臥竜山のブナ林や八幡湿原、生息・生育する動植物を紹介するこの施設を拠点に活動する河野弥生さんの忙しい日々も戻ってきた。自然館に事務局を置くNPO法人の職員として、自然観察会や保全活動に取り組む。
「何かの専門家かと聞かれるけど、近所に住んでいるだけ」。短大進学で香川から広島へ、そして結婚で2001年に芸北へ。誘われ、アルバイトをしていた食堂の隣の自然館で働きだして20年経つ。
週5日勤務のほか、仲間4人と取り組むのが、自ら立ち上げた「もんぺる」。不用の着物をリメイクしてもんぺにする活動だ。定期的に開く販売会はいつも大盛況。広島市内での販売会では、海外からの観光客も多く訪れた。
きっかけは15年ほど前。子ども服作りが好きな友人と義母の実家で店を開き、年1回を10年続けた。よく売れたのが実母が「これも置いたら」と送ってくれたもんぺ。アウトドアブランドをもじって友人が命名した。
「自分の着てるものに愛着を持ったり、愛着を持つものを修理したり、あるものを使ったり」。
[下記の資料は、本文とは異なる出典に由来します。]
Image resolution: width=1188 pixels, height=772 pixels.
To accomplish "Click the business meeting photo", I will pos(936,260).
そんな価値をこそ売りたいから、もんぺはあくまでアイコンだという。
「日本中で、2億枚もの着物がタンスに眠っているとか。繕って最後まで使う考え方を広めたい」。まちづくり、地域づくりでも、貫く思想は重なっている。
古いものの良さを残し、「揺るがない社会」目指したい
過疎に危機感はあるが、水、空気、土という財産があるから悲観しない。
「ここよりいい場所はないから」。そこに人の手を加えることで、豊かな里山を保てる。そう信じている。
最近、高齢化や人手不足で仕方なく、神社のしめ縄がプラスチック製になっている。何かが失われていくと感じる。古いものの良さを残す広島であってほしい。「揺るぎない暮らし」を守り「揺らがない社会」を目指したい。
ひろしまの好きなところ「原爆ドームと川」
街中のドームは暮らしの中に平和があると感じさせてくれる。その前を流れる川の源流域がここ。
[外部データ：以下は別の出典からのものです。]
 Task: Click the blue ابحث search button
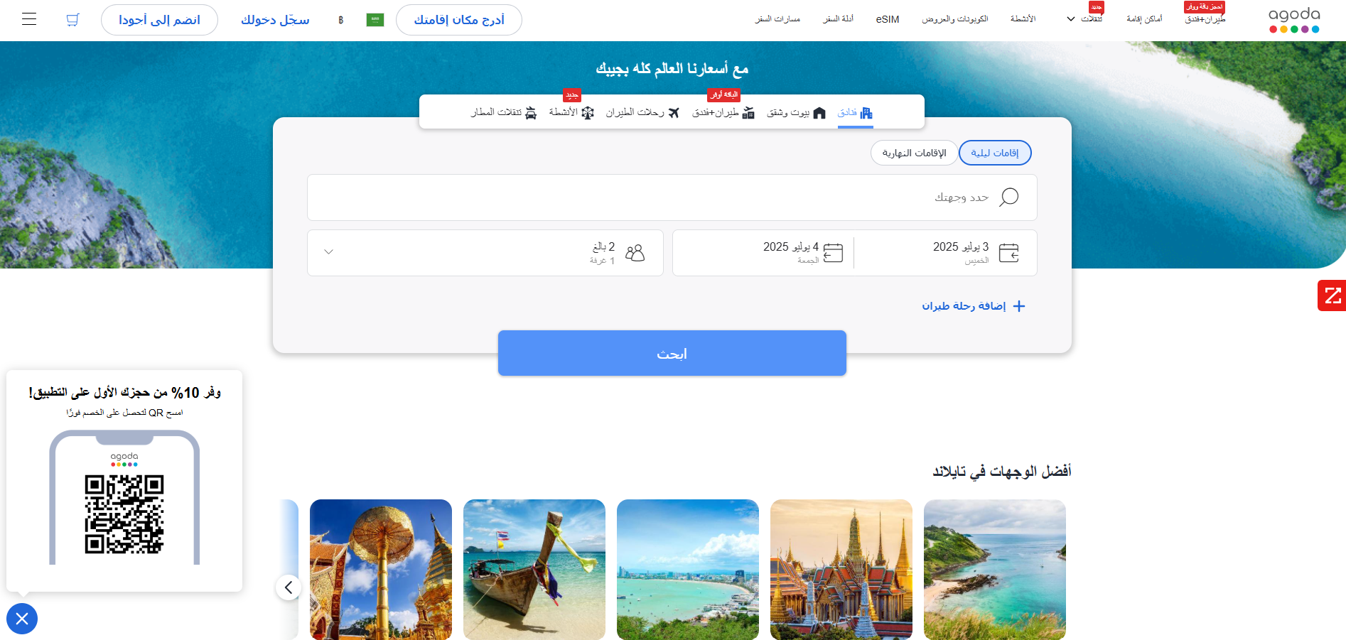(672, 353)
多くのことが自治体で区切られているけど、流域で考えたらいろいろ繋がっている。
NPO法人西中国山地自然史研究会
もんぺる
河野 弥生(こうの やよい) さん
「活かす」という鍵を持つ人
西中国山地自然史研究会 事務局/もんぺる代表
香川生まれ。広島市内の短大に進学後、2001年、結婚を機に北広島町へ移住。NPO法人西中国山地自然史研究会の事務局職員として「芸北 高原の自然館」に勤務。古い着物をもんぺに仕立て直す〈もんぺる〉の代表も務める。